◆ What the exercise asks ◆
Your answer should be the lines below from the one holding "This screenshot has height=829, width=1079." through the one holding "Click the World Peace Tours airplane icon", copied exactly and with nothing else.

◆ Supplied information ◆
* * * * *

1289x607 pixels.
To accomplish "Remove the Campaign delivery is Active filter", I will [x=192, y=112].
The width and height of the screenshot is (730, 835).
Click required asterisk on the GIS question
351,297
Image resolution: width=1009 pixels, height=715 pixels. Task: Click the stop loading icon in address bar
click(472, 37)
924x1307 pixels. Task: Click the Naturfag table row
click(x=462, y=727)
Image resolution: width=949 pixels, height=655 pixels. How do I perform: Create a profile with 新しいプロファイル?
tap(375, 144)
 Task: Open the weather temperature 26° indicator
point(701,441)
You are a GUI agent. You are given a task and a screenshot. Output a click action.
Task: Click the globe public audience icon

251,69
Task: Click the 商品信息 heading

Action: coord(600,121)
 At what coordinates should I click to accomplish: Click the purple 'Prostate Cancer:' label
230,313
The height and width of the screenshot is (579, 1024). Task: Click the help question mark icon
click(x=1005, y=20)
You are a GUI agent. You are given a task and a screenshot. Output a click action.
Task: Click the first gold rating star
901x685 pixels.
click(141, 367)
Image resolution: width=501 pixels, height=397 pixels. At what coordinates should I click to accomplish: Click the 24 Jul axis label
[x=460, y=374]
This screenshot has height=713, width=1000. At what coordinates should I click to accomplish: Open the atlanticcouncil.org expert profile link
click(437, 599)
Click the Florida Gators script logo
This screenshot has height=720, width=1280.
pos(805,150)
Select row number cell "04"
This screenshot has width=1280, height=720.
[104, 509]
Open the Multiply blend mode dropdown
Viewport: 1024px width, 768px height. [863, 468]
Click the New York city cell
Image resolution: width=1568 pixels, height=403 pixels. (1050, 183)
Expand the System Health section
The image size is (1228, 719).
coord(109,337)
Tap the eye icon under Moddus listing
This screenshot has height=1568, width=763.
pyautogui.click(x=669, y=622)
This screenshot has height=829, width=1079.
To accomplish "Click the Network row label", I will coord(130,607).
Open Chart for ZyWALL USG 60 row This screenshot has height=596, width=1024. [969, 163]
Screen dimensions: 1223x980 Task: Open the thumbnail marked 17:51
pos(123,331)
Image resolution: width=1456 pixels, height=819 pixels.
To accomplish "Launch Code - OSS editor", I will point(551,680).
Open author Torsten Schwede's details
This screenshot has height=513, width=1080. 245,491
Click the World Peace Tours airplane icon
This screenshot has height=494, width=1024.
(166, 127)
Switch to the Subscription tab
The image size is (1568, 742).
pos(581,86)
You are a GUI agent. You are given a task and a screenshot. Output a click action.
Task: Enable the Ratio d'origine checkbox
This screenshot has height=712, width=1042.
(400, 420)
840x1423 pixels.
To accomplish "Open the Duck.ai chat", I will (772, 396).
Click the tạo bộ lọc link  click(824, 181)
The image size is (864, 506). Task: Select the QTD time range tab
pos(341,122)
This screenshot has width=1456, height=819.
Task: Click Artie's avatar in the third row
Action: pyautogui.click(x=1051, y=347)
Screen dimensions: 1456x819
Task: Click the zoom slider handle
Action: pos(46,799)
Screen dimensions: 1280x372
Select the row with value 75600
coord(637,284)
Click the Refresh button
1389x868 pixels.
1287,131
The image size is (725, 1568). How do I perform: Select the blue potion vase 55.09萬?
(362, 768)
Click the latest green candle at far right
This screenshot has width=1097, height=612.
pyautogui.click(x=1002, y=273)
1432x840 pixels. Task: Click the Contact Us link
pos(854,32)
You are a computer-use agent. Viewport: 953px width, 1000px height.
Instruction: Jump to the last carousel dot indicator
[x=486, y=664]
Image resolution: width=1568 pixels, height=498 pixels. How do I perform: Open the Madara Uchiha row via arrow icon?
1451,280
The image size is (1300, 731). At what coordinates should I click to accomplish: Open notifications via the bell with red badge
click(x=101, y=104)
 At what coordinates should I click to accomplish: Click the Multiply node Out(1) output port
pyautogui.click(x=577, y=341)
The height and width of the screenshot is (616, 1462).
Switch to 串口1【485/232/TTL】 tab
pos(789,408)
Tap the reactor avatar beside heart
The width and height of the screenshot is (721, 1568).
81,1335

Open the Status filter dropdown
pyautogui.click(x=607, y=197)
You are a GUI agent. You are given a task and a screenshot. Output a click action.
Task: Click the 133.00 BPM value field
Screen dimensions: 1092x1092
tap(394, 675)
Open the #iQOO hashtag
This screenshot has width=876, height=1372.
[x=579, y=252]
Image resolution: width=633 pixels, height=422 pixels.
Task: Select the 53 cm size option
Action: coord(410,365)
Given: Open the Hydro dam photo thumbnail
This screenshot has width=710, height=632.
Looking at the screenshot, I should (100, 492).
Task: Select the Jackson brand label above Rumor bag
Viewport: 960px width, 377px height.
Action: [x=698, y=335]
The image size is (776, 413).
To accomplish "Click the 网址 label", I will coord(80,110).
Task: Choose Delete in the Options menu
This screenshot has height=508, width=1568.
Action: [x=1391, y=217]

* * * * *

◆ Output for this exercise ◆
This screenshot has height=829, width=1079.
To accomplish "Click the Network row label", I will coord(130,607).
Open Chart for ZyWALL USG 60 row This screenshot has height=596, width=1024. [969, 163]
Screen dimensions: 1223x980 Task: Open the thumbnail marked 17:51
pos(123,331)
Image resolution: width=1456 pixels, height=819 pixels.
To accomplish "Launch Code - OSS editor", I will point(551,680).
Open author Torsten Schwede's details
This screenshot has height=513, width=1080. 245,491
Click the World Peace Tours airplane icon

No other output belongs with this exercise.